CalPERS' Fiduciaries Breach Their Duties?

Alexandra Stevenson of the New York Times reports, Calpers’s Disclosure on Fees Brings Surprise, and Scrutiny:
Earlier this year, a senior executive of the California Public Employees’ Retirement System, the country’s biggest state pension fund, made a surprising statement: The fund did not know what it was paying some of its Wall Street managers.

Wylie A. Tollette, the chief operating investment officer, told an investment committee in April that the fees Calpers paid to private equity firms were “not explicitly disclosed or accounted for. We can’t track it today.” 
It was an unusual disclosure. In the world of public pension funds, Calpers is a big fish. It manages $300 billion in retirement funds for 1.6 million teachers, firefighters, police officers and other state employees and is generally credited with being the most sophisticated investor in the pension world.

For J. J. Jelincic, a member of the Calpers board, the disclosure raised a red flag. “I am disturbed that we don’t disclose the carry,” Mr. Jelincic said, referring to carried interest, the industry term for private equity performance fees. “I am appalled and, actually, I’m not sure I believe the staff when they say they don’t know what the carry is,” he added.

It also caught the attention of Edward A. H. Siedle, a pension fraud investigator and a former lawyer at the Securities and Exchange Commission. Mr. Siedle, who has investigated public funds like those in North Carolina, Alabama and Rhode Island, and corporate retirement plans for Walmart, Caterpillar and Boeing, is seeking to investigate Calpers with the help of crowdfunding. He wants to determine, among other things, how much Calpers pays in private equity fees. He plans to pay for his project by raising $750,000 from the public through the online platform Kickstarter.

“The money manager knows to a penny what the fees are,” Mr. Siedle said. “The only explanation is that the pension fund has chosen not to ask the question because, from an accounting and legal perspective, those numbers have to be readily available. They are intentionally not asking because if the fees were publicly disclosed, the public would scream.”

Calpers paid $1.6 billion in fees to Wall Street in 2014, according to its annual report. The figure, however, does not include how much it paid in carried interest. Both Mr. Siedle and Mr. Jelincic say that figure could be as much as an additional $1 billion a year.

Private equity firms typically charge investors a management fee of 1 to 2 percent of assets and about 20 percent of any gains each year. But fees for transactions, costs for monitoring investments and legal fees are not readily disclosed. Those undisclosed fees result in a substantial weight on returns, according to a recent study by CEM Benchmarking.

Data for locating words and elements

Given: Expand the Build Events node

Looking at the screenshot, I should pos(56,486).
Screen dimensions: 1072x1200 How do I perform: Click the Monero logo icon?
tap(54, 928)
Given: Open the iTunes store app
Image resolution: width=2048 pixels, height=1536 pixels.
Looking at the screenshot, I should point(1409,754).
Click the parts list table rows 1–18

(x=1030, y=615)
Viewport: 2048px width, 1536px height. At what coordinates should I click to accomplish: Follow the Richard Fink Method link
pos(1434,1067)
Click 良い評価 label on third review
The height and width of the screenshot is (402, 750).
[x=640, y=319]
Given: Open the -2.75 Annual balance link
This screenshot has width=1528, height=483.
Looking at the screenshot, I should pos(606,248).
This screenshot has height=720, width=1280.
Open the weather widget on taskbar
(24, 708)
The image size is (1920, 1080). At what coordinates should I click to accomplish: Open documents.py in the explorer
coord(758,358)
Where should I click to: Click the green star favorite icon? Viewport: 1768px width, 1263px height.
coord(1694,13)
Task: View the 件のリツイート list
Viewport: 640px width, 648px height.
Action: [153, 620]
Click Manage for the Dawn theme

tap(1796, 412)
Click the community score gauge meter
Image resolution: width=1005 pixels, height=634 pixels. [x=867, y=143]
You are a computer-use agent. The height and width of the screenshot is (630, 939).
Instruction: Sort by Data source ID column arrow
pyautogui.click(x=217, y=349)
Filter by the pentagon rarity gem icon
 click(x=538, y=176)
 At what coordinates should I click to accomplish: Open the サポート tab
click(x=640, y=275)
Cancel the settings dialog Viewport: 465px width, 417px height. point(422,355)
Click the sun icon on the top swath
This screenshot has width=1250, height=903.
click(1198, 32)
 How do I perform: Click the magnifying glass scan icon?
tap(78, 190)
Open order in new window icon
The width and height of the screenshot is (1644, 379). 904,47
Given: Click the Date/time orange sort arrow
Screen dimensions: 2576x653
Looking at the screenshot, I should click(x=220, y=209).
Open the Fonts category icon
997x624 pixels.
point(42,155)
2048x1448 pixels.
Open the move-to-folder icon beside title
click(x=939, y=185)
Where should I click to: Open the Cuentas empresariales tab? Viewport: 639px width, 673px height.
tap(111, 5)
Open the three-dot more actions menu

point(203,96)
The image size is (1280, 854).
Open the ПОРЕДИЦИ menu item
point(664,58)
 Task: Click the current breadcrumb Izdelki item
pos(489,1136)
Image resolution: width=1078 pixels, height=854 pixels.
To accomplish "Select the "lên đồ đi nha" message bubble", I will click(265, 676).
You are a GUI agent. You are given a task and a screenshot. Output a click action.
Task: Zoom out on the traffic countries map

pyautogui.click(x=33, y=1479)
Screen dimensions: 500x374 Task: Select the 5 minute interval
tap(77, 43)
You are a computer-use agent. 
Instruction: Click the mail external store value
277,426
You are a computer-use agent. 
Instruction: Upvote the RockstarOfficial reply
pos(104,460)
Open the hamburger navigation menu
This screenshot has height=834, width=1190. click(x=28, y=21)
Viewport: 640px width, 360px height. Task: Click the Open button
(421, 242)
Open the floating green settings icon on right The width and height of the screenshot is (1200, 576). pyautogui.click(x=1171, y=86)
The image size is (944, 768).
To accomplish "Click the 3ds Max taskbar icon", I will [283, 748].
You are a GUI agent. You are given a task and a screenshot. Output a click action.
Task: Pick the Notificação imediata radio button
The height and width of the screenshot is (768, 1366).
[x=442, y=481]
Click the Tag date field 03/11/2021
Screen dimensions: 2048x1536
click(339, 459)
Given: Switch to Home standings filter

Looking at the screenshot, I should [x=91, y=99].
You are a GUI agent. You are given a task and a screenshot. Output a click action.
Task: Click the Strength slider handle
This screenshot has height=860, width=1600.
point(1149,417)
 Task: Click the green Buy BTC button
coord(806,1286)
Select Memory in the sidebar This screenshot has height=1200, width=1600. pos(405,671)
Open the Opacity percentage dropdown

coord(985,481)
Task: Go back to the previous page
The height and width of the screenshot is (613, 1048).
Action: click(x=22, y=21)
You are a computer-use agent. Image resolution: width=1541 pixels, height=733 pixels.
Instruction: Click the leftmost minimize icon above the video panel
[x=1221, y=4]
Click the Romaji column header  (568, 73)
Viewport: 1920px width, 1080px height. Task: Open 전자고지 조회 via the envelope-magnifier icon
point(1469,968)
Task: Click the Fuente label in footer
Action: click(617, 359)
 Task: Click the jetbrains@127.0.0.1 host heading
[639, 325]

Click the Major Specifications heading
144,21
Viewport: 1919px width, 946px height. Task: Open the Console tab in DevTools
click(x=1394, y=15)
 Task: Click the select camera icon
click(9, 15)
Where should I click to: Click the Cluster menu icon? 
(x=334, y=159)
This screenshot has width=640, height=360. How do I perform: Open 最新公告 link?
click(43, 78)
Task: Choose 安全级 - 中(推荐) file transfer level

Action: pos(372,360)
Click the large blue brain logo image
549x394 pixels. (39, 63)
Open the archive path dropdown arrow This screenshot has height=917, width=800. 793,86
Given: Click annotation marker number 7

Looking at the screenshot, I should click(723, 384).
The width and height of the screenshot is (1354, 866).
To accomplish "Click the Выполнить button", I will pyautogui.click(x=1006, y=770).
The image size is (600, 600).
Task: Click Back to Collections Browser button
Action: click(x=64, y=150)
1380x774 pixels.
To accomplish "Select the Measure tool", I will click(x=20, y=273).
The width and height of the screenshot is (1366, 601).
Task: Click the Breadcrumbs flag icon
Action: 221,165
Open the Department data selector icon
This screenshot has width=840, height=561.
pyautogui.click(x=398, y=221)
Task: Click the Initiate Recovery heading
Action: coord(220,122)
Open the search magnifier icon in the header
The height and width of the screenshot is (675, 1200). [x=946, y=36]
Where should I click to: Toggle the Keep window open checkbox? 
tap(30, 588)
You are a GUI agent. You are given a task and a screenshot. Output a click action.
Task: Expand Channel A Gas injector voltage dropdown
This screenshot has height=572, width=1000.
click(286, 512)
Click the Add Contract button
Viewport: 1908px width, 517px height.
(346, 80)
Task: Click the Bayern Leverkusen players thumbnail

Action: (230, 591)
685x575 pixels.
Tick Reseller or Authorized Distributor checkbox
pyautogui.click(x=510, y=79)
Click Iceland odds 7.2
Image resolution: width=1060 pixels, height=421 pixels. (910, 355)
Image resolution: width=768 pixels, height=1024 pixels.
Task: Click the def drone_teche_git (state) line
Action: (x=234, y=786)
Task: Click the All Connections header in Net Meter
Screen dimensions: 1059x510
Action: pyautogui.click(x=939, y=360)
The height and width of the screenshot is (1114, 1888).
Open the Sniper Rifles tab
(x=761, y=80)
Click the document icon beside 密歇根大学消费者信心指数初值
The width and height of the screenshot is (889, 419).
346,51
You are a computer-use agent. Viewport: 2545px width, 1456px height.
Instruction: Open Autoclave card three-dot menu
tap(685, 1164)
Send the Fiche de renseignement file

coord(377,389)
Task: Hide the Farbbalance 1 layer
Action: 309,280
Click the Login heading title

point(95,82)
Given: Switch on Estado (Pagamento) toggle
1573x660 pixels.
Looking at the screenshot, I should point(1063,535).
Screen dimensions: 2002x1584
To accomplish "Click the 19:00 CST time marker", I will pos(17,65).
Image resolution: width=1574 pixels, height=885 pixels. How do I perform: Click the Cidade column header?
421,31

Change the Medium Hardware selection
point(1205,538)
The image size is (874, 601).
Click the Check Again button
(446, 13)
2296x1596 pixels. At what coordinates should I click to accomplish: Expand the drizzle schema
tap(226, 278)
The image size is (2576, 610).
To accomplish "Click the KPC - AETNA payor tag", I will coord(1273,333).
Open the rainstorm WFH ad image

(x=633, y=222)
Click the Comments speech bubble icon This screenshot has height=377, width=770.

### Task to complete
In the CalPERS fees article, rewrite everything from "Calpers paid $1.6" down to "billion a year.", replacing "annual report" with "yearly filing". The records were taken from a separate source.

### Response to the task
Calpers paid $1.6 billion in fees to Wall Street in 2014, according to its yearly filing. The figure, however, does not include how much it paid in carried interest. Both Mr. Siedle and Mr. Jelincic say that figure could be as much as an additional $1 billion a year.